ゼオライトを用いたタンパク質結晶化方法
【課題】 多くの結晶化条件で結晶化を試みる必要なく、結晶の形状および空間群を容易に変えることのできるタンパク質結晶化方法を開発する。
【解決手段】 ゼオライトの存在下においてタンパク質を結晶化させることを特徴とする、タンパク質結晶化方法、ならびにゼオライトを構成成分として含むタンパク質結晶化用キット。
【解決手段】 ゼオライトの存在下においてタンパク質を結晶化させることを特徴とする、タンパク質結晶化方法、ならびにゼオライトを構成成分として含むタンパク質結晶化用キット。
【発明の詳細な説明】
【技術分野】
【0001】
本発明は、タンパク質結晶化のための新規な方法に関する。
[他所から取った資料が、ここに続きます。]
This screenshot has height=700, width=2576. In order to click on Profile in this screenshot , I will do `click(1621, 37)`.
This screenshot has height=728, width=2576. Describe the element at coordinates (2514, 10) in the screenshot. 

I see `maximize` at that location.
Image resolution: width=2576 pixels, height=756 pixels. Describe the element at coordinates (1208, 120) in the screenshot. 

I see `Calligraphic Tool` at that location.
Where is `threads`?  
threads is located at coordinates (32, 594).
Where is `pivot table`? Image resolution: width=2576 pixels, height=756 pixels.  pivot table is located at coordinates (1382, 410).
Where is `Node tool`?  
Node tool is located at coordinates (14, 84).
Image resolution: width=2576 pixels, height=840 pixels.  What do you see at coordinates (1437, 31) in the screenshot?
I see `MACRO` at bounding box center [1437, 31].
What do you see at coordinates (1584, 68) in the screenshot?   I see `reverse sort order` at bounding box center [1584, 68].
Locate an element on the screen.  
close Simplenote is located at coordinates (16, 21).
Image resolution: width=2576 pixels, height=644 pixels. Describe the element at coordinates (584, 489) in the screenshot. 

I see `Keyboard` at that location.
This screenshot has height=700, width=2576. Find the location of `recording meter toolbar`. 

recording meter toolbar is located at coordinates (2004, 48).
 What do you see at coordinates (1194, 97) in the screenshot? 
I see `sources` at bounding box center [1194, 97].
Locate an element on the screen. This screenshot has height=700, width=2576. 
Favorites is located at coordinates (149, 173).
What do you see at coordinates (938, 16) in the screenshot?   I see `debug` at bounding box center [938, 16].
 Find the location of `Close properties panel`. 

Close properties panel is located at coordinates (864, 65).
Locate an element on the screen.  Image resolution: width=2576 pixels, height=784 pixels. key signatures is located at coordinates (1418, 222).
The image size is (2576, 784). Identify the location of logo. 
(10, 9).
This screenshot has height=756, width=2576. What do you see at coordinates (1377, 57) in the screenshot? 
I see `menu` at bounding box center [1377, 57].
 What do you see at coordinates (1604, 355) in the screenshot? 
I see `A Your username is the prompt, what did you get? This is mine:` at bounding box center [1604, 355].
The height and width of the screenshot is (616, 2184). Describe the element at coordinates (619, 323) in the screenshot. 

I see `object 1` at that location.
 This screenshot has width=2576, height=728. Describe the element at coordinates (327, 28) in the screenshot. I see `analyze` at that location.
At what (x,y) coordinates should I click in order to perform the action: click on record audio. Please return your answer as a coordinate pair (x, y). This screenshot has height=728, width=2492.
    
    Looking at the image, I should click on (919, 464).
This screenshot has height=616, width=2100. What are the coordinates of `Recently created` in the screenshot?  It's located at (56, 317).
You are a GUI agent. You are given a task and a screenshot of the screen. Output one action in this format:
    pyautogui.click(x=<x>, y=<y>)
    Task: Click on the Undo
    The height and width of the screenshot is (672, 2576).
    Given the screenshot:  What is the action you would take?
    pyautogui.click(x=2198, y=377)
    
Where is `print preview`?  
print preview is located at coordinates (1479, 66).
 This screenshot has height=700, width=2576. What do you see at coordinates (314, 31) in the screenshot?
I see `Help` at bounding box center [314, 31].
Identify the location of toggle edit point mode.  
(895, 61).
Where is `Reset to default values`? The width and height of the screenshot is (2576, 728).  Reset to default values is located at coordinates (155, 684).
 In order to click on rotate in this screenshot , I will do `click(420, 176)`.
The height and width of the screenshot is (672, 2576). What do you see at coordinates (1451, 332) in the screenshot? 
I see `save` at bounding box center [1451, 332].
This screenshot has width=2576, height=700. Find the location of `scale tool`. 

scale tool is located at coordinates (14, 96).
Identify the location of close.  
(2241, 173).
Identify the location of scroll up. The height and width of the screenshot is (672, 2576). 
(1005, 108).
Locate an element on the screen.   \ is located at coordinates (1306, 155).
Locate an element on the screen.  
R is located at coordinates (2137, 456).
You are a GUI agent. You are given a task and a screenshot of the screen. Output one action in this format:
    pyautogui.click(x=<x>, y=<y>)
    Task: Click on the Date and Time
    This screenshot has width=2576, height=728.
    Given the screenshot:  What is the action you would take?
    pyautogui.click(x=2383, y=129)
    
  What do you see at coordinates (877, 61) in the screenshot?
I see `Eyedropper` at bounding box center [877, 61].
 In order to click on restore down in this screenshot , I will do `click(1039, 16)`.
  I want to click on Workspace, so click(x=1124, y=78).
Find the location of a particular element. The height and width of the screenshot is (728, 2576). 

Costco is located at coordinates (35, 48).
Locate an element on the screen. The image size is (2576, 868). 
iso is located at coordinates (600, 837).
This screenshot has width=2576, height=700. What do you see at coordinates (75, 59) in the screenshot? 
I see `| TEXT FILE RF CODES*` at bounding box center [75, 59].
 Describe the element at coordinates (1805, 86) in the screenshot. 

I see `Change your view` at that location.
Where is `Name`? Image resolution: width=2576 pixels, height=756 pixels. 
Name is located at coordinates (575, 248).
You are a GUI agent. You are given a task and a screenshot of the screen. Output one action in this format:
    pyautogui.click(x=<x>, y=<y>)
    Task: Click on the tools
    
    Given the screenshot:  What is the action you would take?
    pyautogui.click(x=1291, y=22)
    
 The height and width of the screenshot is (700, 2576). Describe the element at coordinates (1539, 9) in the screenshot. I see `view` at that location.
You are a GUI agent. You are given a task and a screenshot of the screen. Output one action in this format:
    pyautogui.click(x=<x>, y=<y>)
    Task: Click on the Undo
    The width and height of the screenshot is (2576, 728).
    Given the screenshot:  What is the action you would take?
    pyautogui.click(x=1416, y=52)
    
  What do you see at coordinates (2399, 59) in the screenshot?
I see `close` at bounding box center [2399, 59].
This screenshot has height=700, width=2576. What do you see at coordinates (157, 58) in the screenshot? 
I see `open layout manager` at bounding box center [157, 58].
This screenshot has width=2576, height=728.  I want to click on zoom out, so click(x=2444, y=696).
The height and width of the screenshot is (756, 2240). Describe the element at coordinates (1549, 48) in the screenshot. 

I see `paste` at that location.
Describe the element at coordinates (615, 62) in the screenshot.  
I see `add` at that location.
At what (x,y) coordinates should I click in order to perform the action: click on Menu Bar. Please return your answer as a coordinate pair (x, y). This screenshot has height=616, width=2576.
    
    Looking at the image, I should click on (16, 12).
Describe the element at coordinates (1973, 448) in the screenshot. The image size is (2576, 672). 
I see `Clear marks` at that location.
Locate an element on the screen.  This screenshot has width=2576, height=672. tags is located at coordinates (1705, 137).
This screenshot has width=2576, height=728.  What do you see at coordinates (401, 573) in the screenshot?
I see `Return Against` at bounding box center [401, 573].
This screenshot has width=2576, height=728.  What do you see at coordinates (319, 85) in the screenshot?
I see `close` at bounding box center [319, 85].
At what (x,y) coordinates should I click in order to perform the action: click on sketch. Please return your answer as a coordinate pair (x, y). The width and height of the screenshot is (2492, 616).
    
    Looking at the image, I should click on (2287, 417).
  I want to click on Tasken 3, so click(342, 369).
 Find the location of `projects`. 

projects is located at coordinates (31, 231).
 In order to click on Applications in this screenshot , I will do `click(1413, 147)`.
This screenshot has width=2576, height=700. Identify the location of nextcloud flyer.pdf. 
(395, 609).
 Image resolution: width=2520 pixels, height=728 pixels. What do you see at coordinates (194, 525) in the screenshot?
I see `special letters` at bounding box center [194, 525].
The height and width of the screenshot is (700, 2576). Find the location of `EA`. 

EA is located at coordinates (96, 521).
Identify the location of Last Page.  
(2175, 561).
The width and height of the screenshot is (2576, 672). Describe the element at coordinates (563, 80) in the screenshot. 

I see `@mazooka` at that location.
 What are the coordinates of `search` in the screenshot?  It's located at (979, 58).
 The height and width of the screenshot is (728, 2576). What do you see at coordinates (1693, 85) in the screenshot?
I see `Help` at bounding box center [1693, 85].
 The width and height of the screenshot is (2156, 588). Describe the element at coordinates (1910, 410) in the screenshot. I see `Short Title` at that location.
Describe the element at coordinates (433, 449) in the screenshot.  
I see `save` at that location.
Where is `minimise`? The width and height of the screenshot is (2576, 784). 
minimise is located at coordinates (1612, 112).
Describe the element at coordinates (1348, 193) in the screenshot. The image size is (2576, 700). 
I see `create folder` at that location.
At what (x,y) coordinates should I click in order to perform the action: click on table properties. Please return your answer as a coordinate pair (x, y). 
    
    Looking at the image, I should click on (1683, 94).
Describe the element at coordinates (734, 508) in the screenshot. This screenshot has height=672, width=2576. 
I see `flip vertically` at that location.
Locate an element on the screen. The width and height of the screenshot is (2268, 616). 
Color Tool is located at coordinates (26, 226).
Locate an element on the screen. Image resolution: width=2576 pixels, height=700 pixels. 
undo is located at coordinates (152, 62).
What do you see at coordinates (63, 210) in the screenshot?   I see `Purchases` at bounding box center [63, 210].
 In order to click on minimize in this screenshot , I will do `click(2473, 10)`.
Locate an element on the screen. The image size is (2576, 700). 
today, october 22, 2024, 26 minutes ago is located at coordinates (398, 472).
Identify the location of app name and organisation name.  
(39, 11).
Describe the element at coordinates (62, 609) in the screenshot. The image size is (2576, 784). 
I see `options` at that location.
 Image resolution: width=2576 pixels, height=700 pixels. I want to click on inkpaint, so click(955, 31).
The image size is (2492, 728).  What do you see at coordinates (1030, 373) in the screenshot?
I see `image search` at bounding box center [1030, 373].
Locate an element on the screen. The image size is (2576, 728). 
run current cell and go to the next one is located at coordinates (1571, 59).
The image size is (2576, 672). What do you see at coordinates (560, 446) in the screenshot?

詳細には、ゼオライトの存在下においてタンパク質結晶化を行うことにより、容易にタンパク質結晶の形状および空間群を変えることができるタンパク質結晶化方法に関するものである。
【背景技術】
【0002】
タンパク質のX線構造解析は現在最も有効なタンパク質構造決定の手法の一つである。そのタンパク質構造を決定するためには位相を決定する過程が必要不可欠である。その位相決定の手法として、分子置換法や重原子置換法などがあるが、しばしばその位相を決定できない場合がある。その様な場合、異なる空間群の結晶を用いて位相決定を試みることが多い。また、タンパク質結晶のX線回折における分解能を上げたい場合、その結晶の空間群を変えることでその分解能が大幅に向上することもある。しかしながら、一般に、結晶の空間群を変えたい場合、異なる組成(結晶化剤、および添加剤の種類、その濃度、pH等が異なる)の結晶化溶液を数多く用いて結晶化を試みて異なる空間群の結晶を析出させるので(非特許文献1等参照)、所望の結晶を析出させるのは容易なことではない。したがって、必要となる多くの異なる結晶化試薬の調製やその結晶化に費やす時間と費用はタンパク質サンプルが多いほど莫大になる。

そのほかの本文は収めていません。